Sunday, May 11, 2008


At the NYRB, Francine Prose on the novels of Patrick Hamilton:
Hamilton's novels are unlike anyone else's, though at moments you catch glints of other writers: Charles Dickens, William Trevor, Henry Green, Patricia Highsmith. In their simultaneously purposeful and almost giddy malevolence, some of his characters recall the principals in Jacobean tragedy, which seems fitting since, in addition to his novels, Hamilton was also the author of two popular melodramas, Rope and Gaslight.

The latter may be one of the few literary titles to have become a verb. "To gaslight" is now commonly used to mean the willful undermining of someone's sense of reality in order to drive that person mad, a malign scenario often enacted in Hamilton's fiction. Along with alcohol, loneliness, and romantic obsession, the abuse of power—the small but all-important degrees of dominance conferred by class, gender, status, and beauty—is Hamilton's great subject. For Hamilton's heroes, falling in love entails surrendering their autonomy to undeserving women who mistreat their abject suitors, partly because it is the only power these women will ever have, and partly because they enjoy it.

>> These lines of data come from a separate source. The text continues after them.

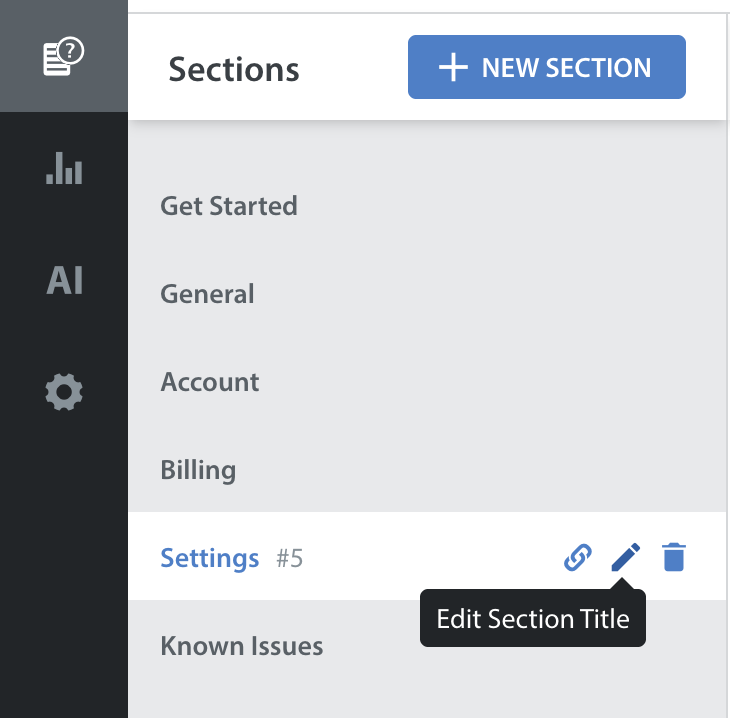Go to the Billing section
Image resolution: width=730 pixels, height=718 pixels.
[x=198, y=470]
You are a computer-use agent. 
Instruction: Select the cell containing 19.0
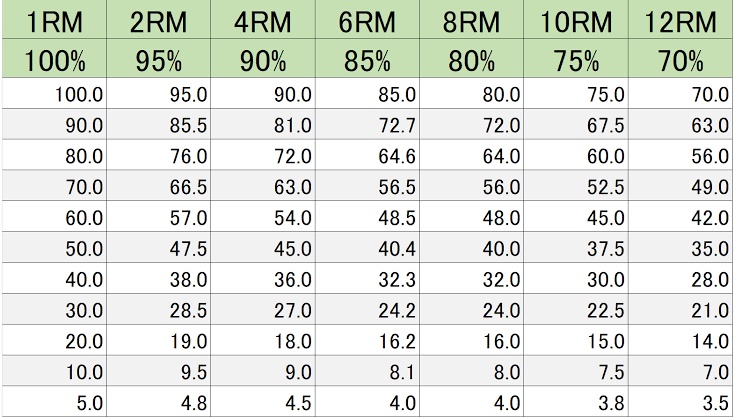click(158, 341)
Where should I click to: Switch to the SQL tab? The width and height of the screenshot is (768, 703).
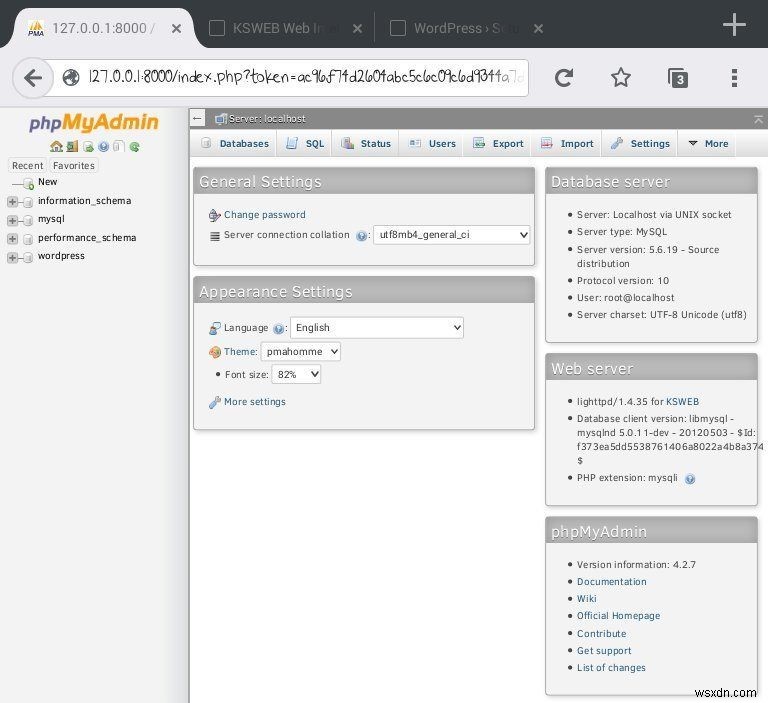[305, 144]
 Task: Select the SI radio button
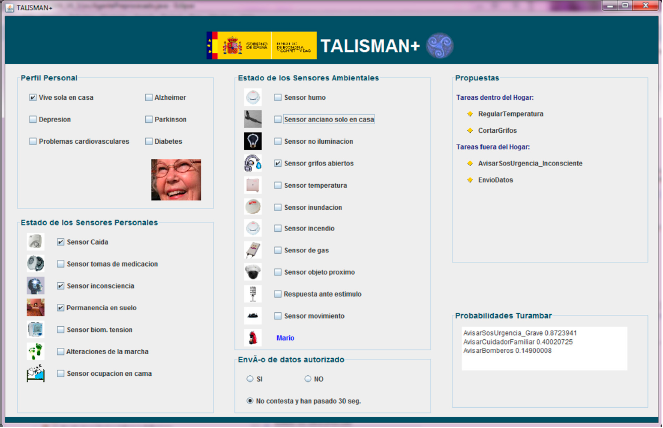pos(250,379)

At the start of The Siege of Pleasure, the second novel in the Twenty Thousand Streets trilogy, Jenny Maples has just finished breaking Bob's heart and blowing the last of his savings. Now she looks back on the social and moral descent that began when—poor, alone, dependent on her so-called betters—she worked in the suburbs as a live-in servant, entombed with two ancient sisters and their gaga brother. How little she would have sold her soul for, or, for that matter, her body. A car ride seemed exciting. Tea in a tea shop! A movie! A drink! Especially a drink. Jenny blames her downfall on a single glass of port, which led to another glass of port. Here is how Patrick Hamilton describes alcohol's seductive and ultimately successful assault on her virtue:
A permeating coma, a warm haze of noises and conversation, wrapped her comfortably around—together with something more. What that something more was she did not quite know. She sat there and let it flow through her. It was a glow, and a kind of premonition. It was certainly a spiritual, but much more emphatically a physical, premonition of good about to befall. It was like the effect on the body of good news, without the good news.
Much of Patrick Hamilton's fiction was loosely based on personal experience, a biography that involved considerably more alcohol than good news.
What I want: the fullest possible list of other literary titles that became verbs!